# Aim
Edit the passage on Ioway history: write out again the part that opens with "I do not wish" and closes with "the archaeological evidence.", putting "upset" in place of "offend".

# Selected text
----------------

I do not wish to offend our friends, but I would not be true to our Ioway ancestors if I did not say something, for we have a history and tradition of that place too. As a member of the Ioway tribe, I unfortunately find some of this book contradicts not only our Ioway history and traditions, it also ignores many established historic records and the archaeological evidence.

Our traditions hold that our Iowa and Otoe peoples were the first people in southeastern Minnesota, from at least A.D. 900 to 1700, from the maps and oral testimonies by our Ioway elders No Heart and Waw-no-que-skoona, documented in the 1830s and 1840s. Our Sioux brothers and sisters at that time were further north, towards Mille Lacs, until the late 1600s. Until that time, we had been friends and allies. We have stories about that. In fact, when the French came to the area looking to establish trading posts in the 1680s, the Sioux told them that the Minnesota River, Blue Earth area, and so on, was the land of the Iowas (ah-yo-way: spelled Ayoes, Ayavois, or pa-xo-che: spelled Paotet, etc.). We called ourselves Baxoje, and we had many settlements in the Lake Pepin-Red Wing area as well, down into northeast Iowa. It's like how outsiders use the word "Sioux", but the Sioux use Dakota or Nakota or Lakota themselves.

It seems to have been that the Dakota were being pushed south by the Ojibwa out of the Mille Lacs area, in part because of population growth and in part because the Ojibwa were getting pushed themselves from the east, due to the Beaver Wars of the Iroquois and Huron in Canada. The Ojibwa were squeezed between the Iroquois in the east and the Dakota in the west ("Sioux" comes from an Ojibwa word). Because of this, the Sioux pushed us south from our lands along the Minnesota River and southern Minnesota (including Lake Pepin, Twin Cities, Pipestone, Jeffers, etc.) We had lived there since time immemorial. The Dakota were north of there. We were friendly up until about 1700. That was told even by Dakota back in those days, such as Black Tomahawk, who told about the war in which we were defeated by the Sioux and the remains of our lodges were there to be seen.

----------------

# Data section

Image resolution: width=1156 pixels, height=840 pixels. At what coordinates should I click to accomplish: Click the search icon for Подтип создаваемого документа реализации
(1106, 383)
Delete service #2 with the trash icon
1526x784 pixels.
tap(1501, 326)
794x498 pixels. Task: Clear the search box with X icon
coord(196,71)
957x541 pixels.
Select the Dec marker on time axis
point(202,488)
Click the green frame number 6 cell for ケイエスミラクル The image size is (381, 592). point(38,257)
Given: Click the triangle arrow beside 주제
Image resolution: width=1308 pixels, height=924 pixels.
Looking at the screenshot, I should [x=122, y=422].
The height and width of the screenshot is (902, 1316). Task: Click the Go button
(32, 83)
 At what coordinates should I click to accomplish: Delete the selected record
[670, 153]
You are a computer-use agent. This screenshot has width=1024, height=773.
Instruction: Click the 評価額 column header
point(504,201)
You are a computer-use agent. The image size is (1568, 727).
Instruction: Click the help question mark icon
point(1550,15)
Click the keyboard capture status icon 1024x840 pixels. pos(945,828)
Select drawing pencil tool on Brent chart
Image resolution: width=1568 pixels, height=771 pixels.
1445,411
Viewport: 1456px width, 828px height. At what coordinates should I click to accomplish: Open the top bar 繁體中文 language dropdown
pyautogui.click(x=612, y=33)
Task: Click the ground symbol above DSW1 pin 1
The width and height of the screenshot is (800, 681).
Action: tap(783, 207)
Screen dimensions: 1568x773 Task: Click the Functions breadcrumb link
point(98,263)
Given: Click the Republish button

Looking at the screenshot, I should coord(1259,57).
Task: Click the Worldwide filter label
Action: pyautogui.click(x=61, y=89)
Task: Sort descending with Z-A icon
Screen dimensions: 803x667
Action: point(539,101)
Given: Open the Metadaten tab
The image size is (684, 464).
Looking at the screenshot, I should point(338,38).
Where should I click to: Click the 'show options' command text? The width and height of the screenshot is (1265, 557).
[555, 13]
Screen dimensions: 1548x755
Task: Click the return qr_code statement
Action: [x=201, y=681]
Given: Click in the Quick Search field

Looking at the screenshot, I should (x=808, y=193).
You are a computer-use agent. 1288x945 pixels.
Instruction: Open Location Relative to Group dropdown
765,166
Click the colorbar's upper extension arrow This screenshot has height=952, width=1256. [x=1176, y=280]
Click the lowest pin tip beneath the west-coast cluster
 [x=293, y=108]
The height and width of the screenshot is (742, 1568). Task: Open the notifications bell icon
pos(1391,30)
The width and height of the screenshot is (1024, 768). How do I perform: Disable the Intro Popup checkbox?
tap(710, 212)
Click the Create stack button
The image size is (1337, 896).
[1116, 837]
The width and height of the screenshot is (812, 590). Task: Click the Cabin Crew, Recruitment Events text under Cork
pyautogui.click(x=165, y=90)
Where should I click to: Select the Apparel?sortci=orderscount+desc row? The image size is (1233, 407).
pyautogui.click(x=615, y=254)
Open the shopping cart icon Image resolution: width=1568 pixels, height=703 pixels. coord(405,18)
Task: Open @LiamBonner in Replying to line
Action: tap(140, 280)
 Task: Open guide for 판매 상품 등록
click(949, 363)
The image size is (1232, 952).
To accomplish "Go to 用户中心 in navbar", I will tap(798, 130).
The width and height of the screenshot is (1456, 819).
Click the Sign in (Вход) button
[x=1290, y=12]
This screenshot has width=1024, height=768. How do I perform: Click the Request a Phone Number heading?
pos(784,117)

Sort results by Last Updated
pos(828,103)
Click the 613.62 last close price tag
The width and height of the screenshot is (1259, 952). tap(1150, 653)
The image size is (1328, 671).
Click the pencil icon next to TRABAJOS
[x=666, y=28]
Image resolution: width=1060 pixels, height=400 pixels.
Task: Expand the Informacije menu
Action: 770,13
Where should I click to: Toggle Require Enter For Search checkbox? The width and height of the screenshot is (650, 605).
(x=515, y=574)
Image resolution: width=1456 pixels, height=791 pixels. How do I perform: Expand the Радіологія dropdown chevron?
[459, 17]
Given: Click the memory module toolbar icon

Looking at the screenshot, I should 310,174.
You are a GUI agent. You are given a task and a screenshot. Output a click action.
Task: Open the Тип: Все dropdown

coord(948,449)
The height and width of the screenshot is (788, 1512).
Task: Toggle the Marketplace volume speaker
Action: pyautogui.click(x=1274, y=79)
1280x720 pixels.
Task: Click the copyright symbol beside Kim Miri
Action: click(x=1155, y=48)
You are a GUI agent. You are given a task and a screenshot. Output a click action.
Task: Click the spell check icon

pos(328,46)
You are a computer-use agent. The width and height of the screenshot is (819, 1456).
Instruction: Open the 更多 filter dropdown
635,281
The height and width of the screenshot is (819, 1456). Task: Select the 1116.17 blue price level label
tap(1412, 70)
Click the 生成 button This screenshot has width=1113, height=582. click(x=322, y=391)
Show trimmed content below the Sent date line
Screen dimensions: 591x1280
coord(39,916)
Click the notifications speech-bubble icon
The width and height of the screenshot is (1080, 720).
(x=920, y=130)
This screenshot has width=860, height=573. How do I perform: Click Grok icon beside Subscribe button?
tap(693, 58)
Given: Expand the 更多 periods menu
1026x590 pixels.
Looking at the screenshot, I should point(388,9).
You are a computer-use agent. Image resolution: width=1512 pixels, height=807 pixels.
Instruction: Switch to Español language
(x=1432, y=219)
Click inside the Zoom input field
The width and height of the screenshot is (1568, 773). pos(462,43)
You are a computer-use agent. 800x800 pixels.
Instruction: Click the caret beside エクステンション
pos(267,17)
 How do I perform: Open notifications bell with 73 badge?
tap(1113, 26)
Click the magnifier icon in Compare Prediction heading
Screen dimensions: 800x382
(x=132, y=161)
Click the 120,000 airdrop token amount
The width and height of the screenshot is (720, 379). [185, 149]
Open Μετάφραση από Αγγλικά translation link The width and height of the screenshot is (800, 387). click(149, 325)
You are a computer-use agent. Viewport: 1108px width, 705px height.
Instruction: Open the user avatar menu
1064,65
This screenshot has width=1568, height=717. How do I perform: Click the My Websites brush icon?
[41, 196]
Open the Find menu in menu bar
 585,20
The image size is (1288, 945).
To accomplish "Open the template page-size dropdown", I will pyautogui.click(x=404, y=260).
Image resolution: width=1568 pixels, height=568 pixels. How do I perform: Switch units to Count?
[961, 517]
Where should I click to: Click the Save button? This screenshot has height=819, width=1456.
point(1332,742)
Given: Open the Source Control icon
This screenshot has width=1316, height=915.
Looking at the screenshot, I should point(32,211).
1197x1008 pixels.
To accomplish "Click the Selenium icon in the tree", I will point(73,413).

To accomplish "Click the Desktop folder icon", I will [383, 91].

----------------

# Solution to the exercise
I do not wish to upset our friends, but I would not be true to our Ioway ancestors if I did not say something, for we have a history and tradition of that place too. As a member of the Ioway tribe, I unfortunately find some of this book contradicts not only our Ioway history and traditions, it also ignores many established historic records and the archaeological evidence.